At school and university, the path is relatively clear. Study hard, pass examinations, obtain certificates, and progress to the next stage. Young people are often taught, directly or indirectly, that achievement will bring recognition and opportunity. When they enter employment, however, they may discover a different reality. The first years of work can involve repetitive tasks, paperwork, routine duties, office politics and limited authority.
This gap between expectation and reality can create what psychologists call cognitive dissonance: an uncomfortable conflict between what a person expected and what they actually experience. A young graduate may think, “I have worked hard and gained qualifications; why am I spending my day doing tasks that seem unimportant?” The complaint may not be a sign of idleness. It may be a sign that ambition has not yet found a practical direction.
However, constant complaining can become a trap. Sharing frustrations with colleagues may initially provide relief, but repeated negative conversations can gradually create an atmosphere in which every difficulty appears larger and every opportunity smaller. When people bond mainly through dissatisfaction, they may begin to see themselves as victims rather than learners.

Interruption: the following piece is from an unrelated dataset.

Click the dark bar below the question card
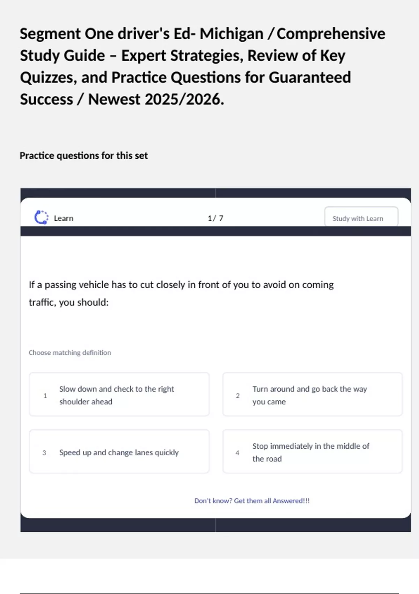This screenshot has height=594, width=419. point(215,525)
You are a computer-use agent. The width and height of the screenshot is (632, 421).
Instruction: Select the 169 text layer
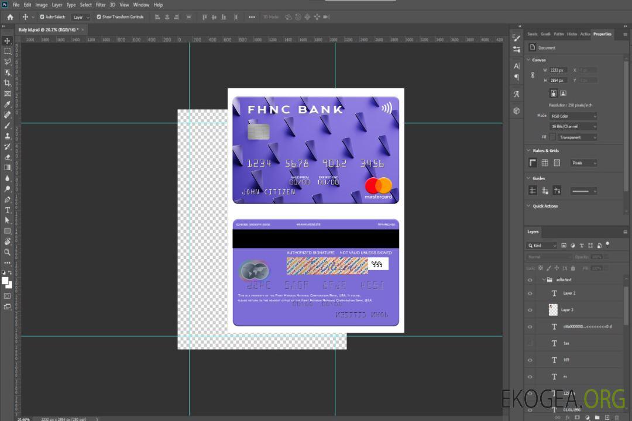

This does not mean that young employees should remain silent about unfair treatment, poor working conditions or exploitation. Genuine concerns must be heard. Employers have a duty to provide reasonable pay, respectful management, proper training and a clear path for development. A workplace that demands loyalty but offers no guidance or recognition should also examine its own failures.
Yet young professionals must also understand that mastery begins with ordinary work. The doctor first learns basic clinical routines. The teacher begins with lesson preparation and marking. The engineer studies details before leading a project. The businessperson learns administration before managing an enterprise. No craft can be mastered without patience.
A routine task is not always a dead end. It may be a foundation. Small duties, performed carefully, teach discipline, reliability, communication and attention to detail. These qualities are often less visible than academic certificates, but they are what eventually build trust and leadership.
Employers can help by explaining the purpose behind routine work. A manager who merely gives instructions may create resentment. A manager who explains how a task contributes to the wider organization gives the employee a sense of meaning. Young people do not only want money or titles; many also want to know that their effort has value.
Families also have an important role. When a young person returns home frustrated after work, parents and elders should listen sympathetically. But instead of encouraging only anger, they may ask constructive questions: “What did you learn today?” “What skill are you developing?” “What could you do differently tomorrow?” Such questions can turn frustration into reflection.
Myanmar needs capable, ethical and resilient young professionals. They will be the doctors, teachers, engineers, civil servants, entrepreneurs and community leaders of tomorrow. Their complaints should not simply be dismissed, but neither should complaint become their identity.
The challenge is to move from moaning to mastery: from seeing work only as a burden to seeing it as a training ground for competence, character and service. The future will not be built by those who never complain, nor by those who complain without action, but by those who learn, adapt and steadily improve.